A key difference between humans and primates, and between primates and other mammals, is the size of our brains. Given the rapid increase, a Darwinian model would assume that there is considerable selective pressure for that increase. Therefore, genes that control brain size should show an excess of nonsynonymous mutations.

Kouprina et al., "Accelerated Evolution of the ASPM Gene Controlling Brain Size Begins Prior to Human Brain Expansion", PLoS Biol. 2004 May;2(5):E126. Epub 2004 Mar 23.

quote:
Primary microcephaly (MCPH) is a neurodevelopmental disorder characterized by global reduction in cerebral cortical volume. The microcephalic brain has a volume comparable to that of early hominids, raising the possibility that some MCPH genes may have been evolutionary targets in the expansion of the cerebral cortex in mammals and especially primates. Mutations in ASPM, which encodes the human homologue of a fly protein essential for spindle function, are the most common known cause of MCPH. Here we have isolated large genomic clones containing the complete ASPM gene, including promoter regions and introns, from chimpanzee, gorilla, orangutan, and rhesus macaque by transformation-associated recombination cloning in yeast. We have sequenced these clones and show that whereas much of the sequence of ASPM is substantially conserved among primates, specific segments are subject to high Ka/Ks ratios (nonsynonymous/synonymous DNA changes) consistent with strong positive selection for evolutionary change.
So we not only have a detailed prediction based on Darwinism (or, rather, on modern evolutionary biology), but the prediction was confirmed.

In fact, never finding molecular evidence of selective pressure would come very close to falsifying Darwinism. Unless a mechanism could be found that somehow prevents it, the Darwinian prediction is that genes under strong selective pressure must (in the stochastic sense of "must") accumulate nonsynonymous mutations faster than synonymous ones.

So there are Darwinian mechanisms at work during speciation, and these apparently lead to primary differentiating characteristics between species.

In fact, we expect positive selection (measured by nonsyn/syn ratios) to cause speciation, either by accident (in allopatric scenarios) or because speciation is selected for (in sympatric scenarios). Either way, we expect to find evidence of positive selection in some of the genes responsible for incompatability between species.

Presgraves et al., "Adaptive evolution drives divergence of a hybrid inviability gene between two species of Drosophila", Nature. 2003 Jun 12;423(6941):715-9.

quote:
Here we identify a gene that causes epistatic inviability in hybrids between two fruitfly species, Drosophila melanogaster and D. simulans. Our population genetic analysis reveals that this gene--which encodes a nuclear pore protein--evolved by positive natural selection in both species' lineages.
This is another detailed prediction from modern evolutionary biology that has been confirmed!
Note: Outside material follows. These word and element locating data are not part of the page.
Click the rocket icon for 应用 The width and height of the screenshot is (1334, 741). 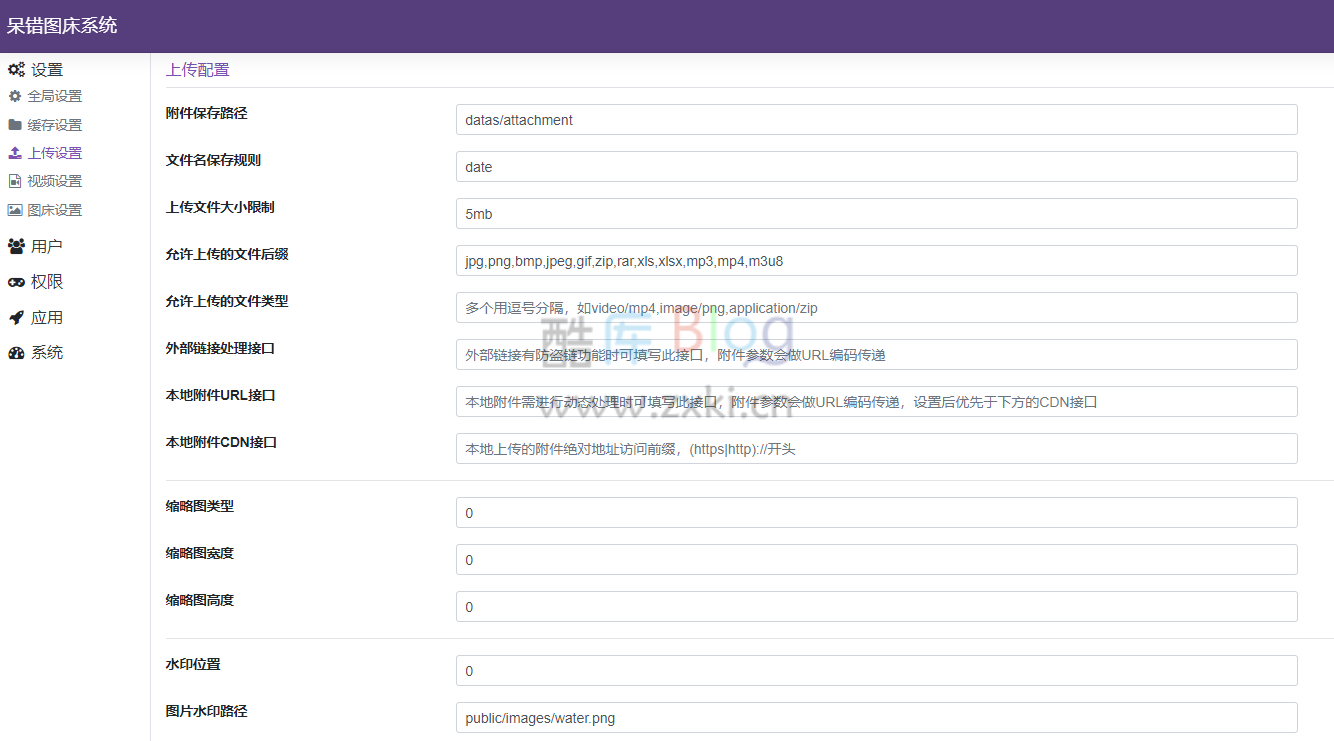click(16, 318)
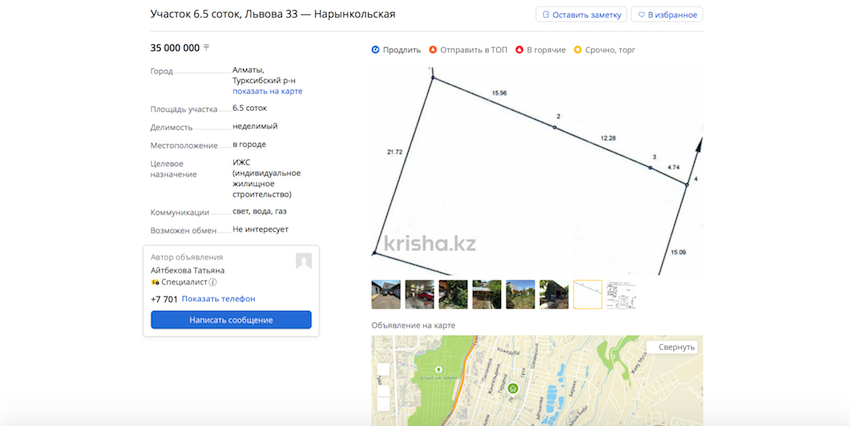This screenshot has width=850, height=426.
Task: Select the second thumbnail with the red car
Action: pyautogui.click(x=419, y=294)
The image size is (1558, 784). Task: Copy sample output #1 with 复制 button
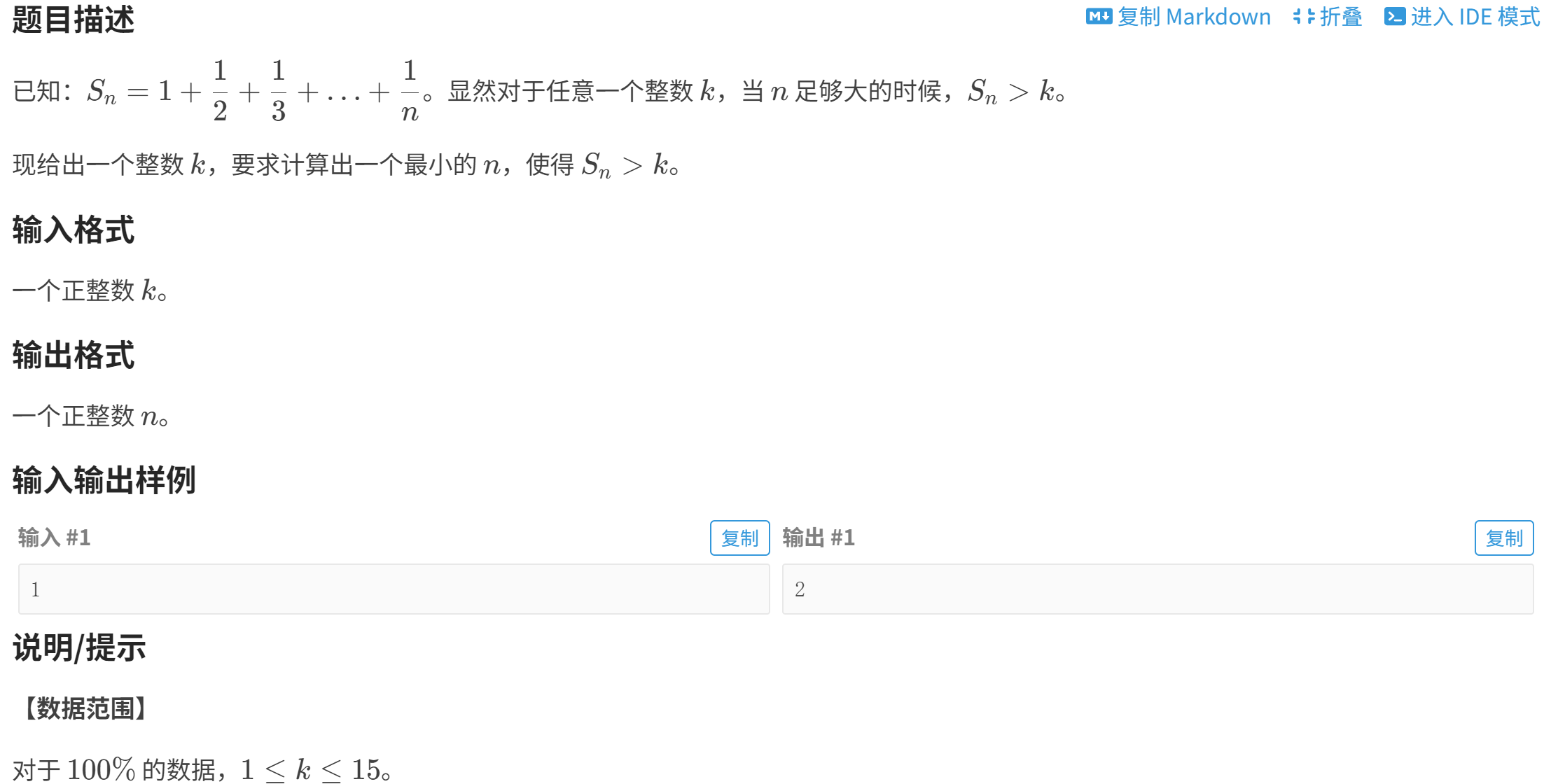click(x=1503, y=538)
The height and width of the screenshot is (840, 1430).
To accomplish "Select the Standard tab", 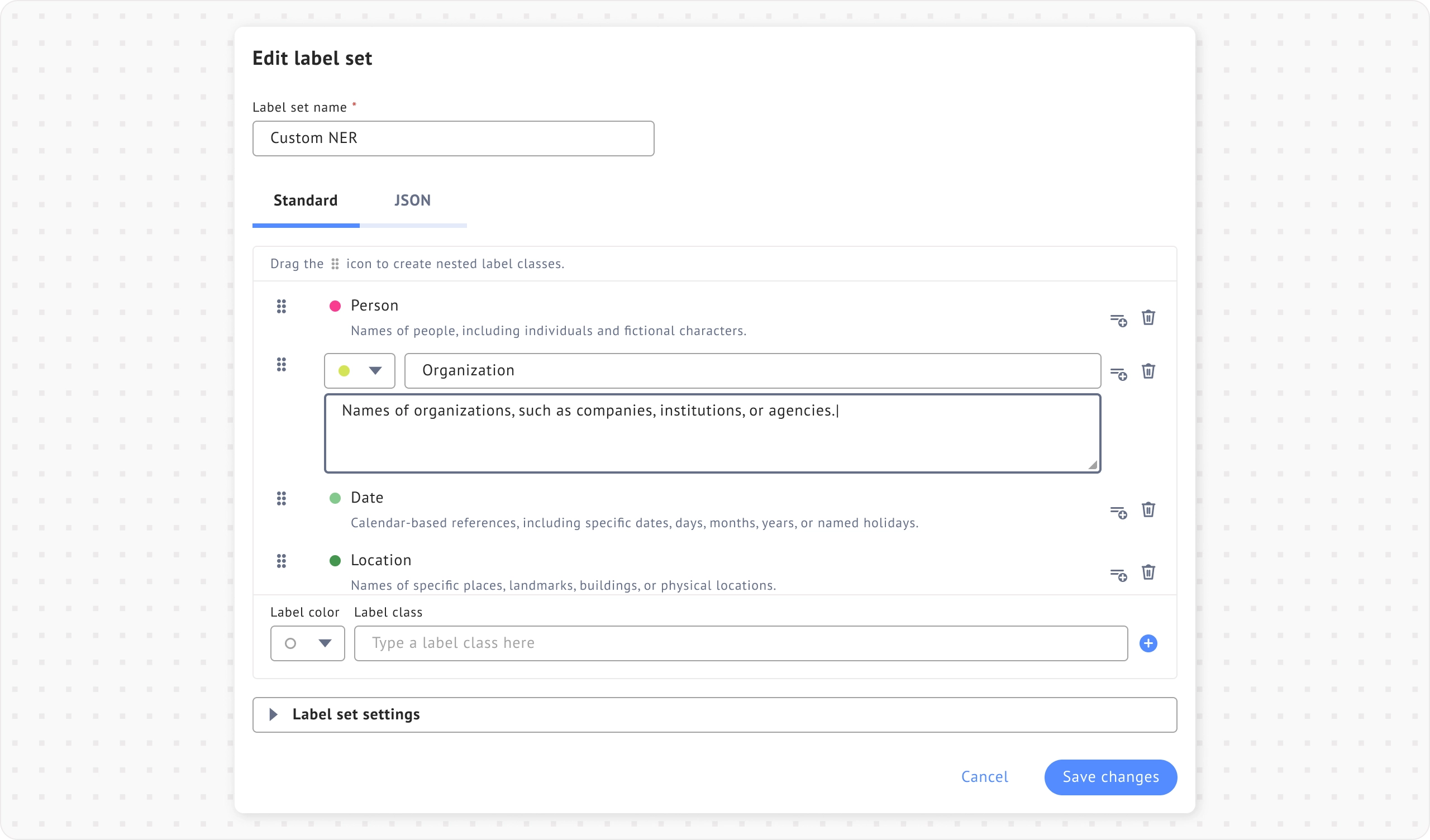I will [x=306, y=201].
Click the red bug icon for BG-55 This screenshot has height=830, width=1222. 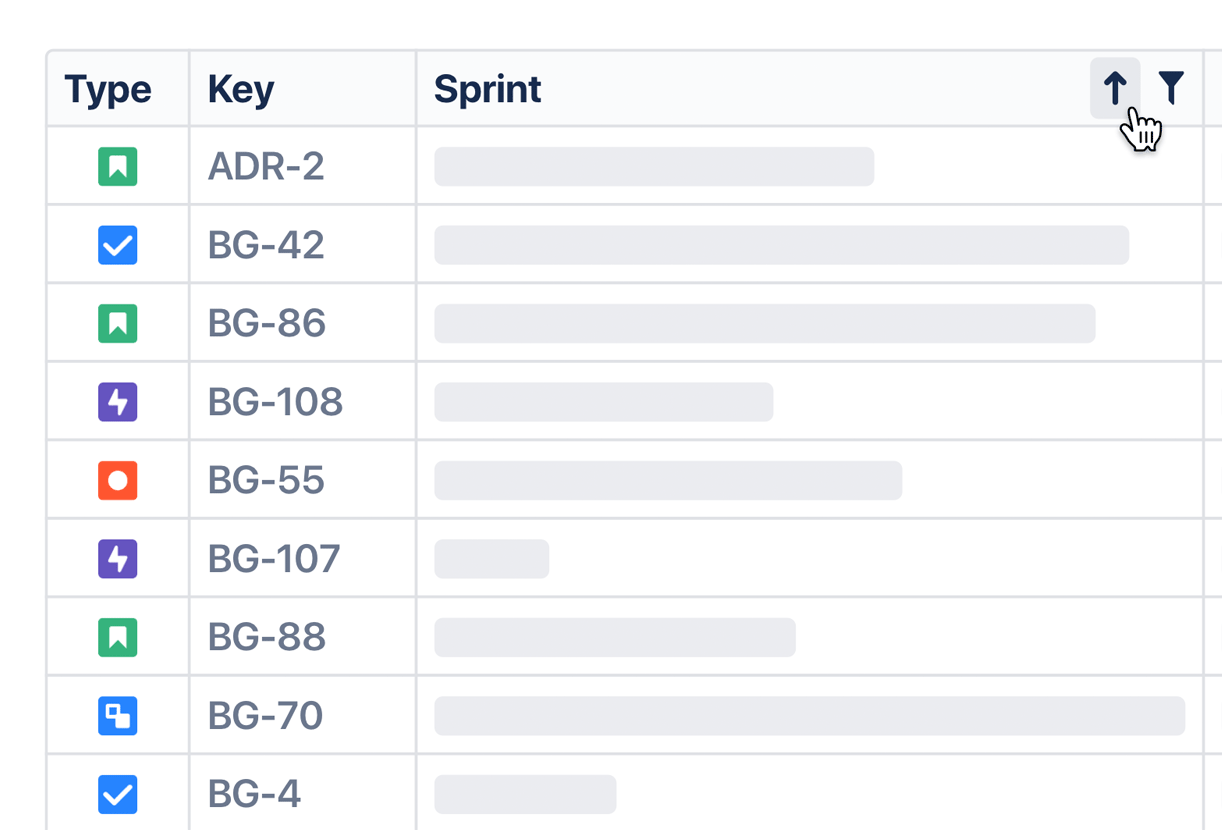(x=117, y=481)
So, to Warren: yes, there are detailed falsifiable predictions made. I've shown some of the ones that succeeded. There are numerous others.

And to nosviad: if you've read this post, you will notice that the claim that "The Darwinian hypotheses...have failed every test that has been made," is false. Now that you are aware that it is false, I trust you will at least include a qualifier in your future statements. The claim of "every" is unsupportable.

(Most weaker claims about evolutionary theory failures are also unsupportable. But I've only shown one example here, so one who has read this post (and not refuted it on substantive grounds) would only knowingly be propagating a falsehood if they continued to claim "every" test was a failure.)

[ 14. May 2004, 23:51: Message edited by: Rex Kerr ]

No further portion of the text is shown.